Si le capitaine parisien n’a toujours pas signé de prolongation alors que son contrat se termine dans moins de 6 mois, il est possible que ce soit parce que la direction attend de voir ses performances en Europe. S’il est bien loin d’être l’unique coupable des dernières déconvenues, le capitaine est responsable néanmoins de l’absence de révolte. En tant que « chef du groupe », c’est avant tout à lui de remobiliser son équipe lorsqu’elle est dos au mur. Jusqu’à aujourd’hui, c’est bien le seul reproche qu’on puisse à O Monstro, impérial en défense à 99%.

Roustan « les Harlem Globetrotters, contre une équipe de NBA, ils perdent toujours. »

Qu’on aime ou pas le joueur, Sergio Ramos est l’une des références en tant que capitaine, le défenseur a souvent marqué pour relancer son équipe et son homologue parisien pourrait bien être inspiré d’ajouter cette corde à son arc.

« Alors en plus si tu joues avec les quatre fantastiques… tu vas avoir une équipe coupée en deux. Si tu joues avec ce quatuor, il faut jouer dans les 35 mètres adverses. Tu ne peux qu’être compact et presser. On a l’impression que le PSG ce sont les Harlem Globetrotters. Mais les Harlem Globetrotters, contre une équipe de NBA, ils perdent toujours.

Moi, je dis que même si tu gagnes 15-0 contre Saint-Etienne, d’accord c’est super… mais tu n’en sais pas plus sur ton milieu de terrain. Est-ce que deux ça marche ?

Des signes positifs, même s’il n’y a pas encore de quoi avoir une certitude de passer en Ligue des Champions.

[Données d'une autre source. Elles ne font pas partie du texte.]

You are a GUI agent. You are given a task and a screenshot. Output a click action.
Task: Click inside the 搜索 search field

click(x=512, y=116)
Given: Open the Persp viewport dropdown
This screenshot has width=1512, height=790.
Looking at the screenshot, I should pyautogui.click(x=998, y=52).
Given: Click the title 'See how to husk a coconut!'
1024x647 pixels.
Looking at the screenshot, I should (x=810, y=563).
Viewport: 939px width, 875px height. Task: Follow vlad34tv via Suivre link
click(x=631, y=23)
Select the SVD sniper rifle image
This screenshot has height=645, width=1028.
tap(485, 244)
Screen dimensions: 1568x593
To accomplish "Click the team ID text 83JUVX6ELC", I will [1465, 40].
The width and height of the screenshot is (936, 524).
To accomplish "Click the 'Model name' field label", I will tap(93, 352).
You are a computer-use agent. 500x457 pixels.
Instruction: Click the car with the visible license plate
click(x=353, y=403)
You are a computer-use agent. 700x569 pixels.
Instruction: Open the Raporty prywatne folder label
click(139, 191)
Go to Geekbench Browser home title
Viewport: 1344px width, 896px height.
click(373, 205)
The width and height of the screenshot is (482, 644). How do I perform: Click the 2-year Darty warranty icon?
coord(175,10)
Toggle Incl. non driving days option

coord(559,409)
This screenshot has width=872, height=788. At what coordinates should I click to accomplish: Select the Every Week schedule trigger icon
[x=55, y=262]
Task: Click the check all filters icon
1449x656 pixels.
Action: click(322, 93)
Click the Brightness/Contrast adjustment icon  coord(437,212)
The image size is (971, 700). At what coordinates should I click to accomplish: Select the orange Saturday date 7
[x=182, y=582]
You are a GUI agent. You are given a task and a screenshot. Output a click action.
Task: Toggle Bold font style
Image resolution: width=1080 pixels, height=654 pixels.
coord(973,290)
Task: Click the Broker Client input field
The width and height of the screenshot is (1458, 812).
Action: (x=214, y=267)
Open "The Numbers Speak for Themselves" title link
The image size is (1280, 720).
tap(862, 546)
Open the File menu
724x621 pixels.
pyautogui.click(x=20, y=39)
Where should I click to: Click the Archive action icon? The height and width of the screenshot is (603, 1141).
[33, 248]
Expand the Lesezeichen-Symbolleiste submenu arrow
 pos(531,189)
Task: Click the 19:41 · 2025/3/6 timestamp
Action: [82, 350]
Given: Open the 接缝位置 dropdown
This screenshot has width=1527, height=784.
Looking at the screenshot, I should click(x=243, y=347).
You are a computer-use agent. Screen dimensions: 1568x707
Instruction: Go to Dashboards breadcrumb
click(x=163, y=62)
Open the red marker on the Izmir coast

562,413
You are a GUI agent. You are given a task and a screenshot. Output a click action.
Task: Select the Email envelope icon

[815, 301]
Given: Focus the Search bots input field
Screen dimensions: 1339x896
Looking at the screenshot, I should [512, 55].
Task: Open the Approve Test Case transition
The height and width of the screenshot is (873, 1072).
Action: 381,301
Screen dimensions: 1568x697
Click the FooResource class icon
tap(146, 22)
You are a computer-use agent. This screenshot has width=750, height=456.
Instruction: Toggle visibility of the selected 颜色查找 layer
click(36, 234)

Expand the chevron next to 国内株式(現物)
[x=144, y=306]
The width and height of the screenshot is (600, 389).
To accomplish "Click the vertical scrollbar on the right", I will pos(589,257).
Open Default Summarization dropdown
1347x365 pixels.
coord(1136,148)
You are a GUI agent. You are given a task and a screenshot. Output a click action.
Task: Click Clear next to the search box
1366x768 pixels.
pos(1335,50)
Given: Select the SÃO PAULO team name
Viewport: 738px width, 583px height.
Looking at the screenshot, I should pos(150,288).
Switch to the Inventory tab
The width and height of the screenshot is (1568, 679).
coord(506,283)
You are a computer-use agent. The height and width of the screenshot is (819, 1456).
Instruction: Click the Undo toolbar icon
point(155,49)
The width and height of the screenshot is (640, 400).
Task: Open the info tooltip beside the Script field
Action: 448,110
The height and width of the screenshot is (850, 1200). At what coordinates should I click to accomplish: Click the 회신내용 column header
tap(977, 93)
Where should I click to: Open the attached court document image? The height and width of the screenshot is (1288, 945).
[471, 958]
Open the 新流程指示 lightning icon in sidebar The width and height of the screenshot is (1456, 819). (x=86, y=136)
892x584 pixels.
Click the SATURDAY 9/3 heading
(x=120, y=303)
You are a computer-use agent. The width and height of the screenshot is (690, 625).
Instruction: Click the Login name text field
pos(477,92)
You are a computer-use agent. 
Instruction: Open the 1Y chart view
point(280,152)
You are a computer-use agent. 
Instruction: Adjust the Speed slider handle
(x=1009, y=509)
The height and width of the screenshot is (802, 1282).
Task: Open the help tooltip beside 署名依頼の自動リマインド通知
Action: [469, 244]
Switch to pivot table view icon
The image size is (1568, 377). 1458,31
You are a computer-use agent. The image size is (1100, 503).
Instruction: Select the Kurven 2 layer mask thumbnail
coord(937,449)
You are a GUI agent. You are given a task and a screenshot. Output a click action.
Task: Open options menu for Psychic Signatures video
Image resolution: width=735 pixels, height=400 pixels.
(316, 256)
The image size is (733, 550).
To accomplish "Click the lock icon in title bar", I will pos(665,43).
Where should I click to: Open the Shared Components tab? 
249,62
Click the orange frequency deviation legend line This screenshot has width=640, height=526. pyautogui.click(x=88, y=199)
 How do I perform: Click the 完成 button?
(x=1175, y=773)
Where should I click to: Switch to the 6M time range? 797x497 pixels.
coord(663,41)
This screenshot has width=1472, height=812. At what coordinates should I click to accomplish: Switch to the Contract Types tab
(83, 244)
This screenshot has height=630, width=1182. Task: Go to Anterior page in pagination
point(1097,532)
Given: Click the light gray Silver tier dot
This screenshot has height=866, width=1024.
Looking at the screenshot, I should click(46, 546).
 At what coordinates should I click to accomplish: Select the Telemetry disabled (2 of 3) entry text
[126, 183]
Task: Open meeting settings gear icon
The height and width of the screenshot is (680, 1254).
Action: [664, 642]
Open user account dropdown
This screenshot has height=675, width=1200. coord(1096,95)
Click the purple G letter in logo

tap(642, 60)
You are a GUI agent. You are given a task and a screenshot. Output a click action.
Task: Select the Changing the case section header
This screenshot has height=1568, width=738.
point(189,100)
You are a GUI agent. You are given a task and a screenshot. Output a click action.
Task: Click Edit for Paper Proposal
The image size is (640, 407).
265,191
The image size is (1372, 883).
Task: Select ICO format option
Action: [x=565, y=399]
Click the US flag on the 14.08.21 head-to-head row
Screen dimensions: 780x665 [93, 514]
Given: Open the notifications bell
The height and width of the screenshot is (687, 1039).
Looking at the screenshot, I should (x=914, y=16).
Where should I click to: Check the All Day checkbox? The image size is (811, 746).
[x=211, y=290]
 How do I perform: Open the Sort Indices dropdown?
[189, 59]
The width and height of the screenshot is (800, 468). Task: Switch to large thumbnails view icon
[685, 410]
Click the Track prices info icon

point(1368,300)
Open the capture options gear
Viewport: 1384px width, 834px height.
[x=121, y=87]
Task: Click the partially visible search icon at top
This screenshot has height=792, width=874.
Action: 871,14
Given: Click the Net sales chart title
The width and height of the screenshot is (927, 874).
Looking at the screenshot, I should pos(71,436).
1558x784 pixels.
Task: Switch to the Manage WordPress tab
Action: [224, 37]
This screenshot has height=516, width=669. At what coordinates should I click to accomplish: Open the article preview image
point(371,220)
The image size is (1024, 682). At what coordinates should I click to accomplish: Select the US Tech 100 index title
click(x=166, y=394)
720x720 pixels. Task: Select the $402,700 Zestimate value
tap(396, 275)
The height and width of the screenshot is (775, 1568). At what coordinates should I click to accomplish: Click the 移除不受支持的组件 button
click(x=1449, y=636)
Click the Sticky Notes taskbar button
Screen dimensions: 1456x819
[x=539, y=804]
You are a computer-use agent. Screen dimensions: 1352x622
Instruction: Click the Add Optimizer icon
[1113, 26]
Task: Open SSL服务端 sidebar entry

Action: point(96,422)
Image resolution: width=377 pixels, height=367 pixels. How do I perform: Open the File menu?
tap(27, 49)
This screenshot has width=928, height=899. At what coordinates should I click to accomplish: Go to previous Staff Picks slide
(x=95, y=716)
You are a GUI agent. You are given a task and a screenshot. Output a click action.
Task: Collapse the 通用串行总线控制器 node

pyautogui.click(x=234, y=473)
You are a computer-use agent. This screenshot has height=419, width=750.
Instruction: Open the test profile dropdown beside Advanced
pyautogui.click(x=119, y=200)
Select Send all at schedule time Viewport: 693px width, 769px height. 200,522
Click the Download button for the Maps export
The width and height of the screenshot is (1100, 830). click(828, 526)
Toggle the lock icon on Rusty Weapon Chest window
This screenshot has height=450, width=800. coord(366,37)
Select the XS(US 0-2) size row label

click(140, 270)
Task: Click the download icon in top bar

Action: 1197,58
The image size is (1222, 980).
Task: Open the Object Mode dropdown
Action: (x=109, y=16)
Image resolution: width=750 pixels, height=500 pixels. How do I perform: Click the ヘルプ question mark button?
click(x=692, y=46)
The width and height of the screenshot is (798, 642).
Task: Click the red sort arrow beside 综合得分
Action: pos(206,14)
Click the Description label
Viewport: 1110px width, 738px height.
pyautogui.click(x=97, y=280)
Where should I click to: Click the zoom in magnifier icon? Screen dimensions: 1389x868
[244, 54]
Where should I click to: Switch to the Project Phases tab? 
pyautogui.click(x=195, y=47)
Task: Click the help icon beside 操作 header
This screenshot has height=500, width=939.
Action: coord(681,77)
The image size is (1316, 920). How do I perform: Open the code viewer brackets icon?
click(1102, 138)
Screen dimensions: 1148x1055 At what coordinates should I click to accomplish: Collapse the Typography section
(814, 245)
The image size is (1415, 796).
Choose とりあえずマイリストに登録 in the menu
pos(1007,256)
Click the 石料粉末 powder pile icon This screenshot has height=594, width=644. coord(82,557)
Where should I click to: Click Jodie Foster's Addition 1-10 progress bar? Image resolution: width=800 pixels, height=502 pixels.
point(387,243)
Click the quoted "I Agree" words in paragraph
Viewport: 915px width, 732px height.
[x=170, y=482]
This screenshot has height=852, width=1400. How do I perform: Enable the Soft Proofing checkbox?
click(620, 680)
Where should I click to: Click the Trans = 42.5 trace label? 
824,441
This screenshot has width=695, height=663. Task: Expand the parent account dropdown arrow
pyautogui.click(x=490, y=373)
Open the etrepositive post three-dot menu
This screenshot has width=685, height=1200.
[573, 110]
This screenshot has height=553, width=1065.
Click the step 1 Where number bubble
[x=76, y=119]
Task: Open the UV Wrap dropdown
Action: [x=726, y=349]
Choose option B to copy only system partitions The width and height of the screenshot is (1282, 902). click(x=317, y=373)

Si le constat de départ évoqué par « Monsieur Didier » est plus que légitime, tant le PSG manque de concurrence en France et donc de moments plus intenses, nous nous permettrons en revanche, avec tout le respect qu’il lui est du, de ne pas suivre sa conclusion. Car il est un paramètre qui semble avoir été omis par notre confrère et c’est tout simplement le PSG lui-même. Lorsqu’on regarde les derniers matchs de Paris, que ce soit au Parc ou à l’extérieur, on a pu voir une équipe concentrée à 100% pendant l’intégralité des rencontres. Si jusque-là, sur de sa force, il ne se poussait pas lui-même dans ses retranchements, le groupe aujourd’hui affiche un nouveau visage collectif jamais vu jusqu’à présent. Encore hier soir en Coupe de France, il n’était pas rare de voir Neymar redescendre à la hauteur de la surface parisienne pour bloquer le couloir gauche et récupérer le ballon. Oui, il a bien Neymar et récupérer dans la même phrase.

Alors si l’histoire du PSG peut créer quelques inquiétudes à juste titre, le PSG lui donne des motifs d’espoirs. On apprend plus de ses erreurs que de ses réussites et à ce jeu les joueurs de Tuchel ont beaucoup d’expériences. Mais ils ont mûri justement, Neymar s’implique, Mbappé devient altruiste, Icardi passeur… En faisant ainsi les efforts les uns pour les autres, les Parisiens sont déjà intouchables en France. Vivement la démonstration en Europe pour définitivement cocher le PSG comme un favori du Graal.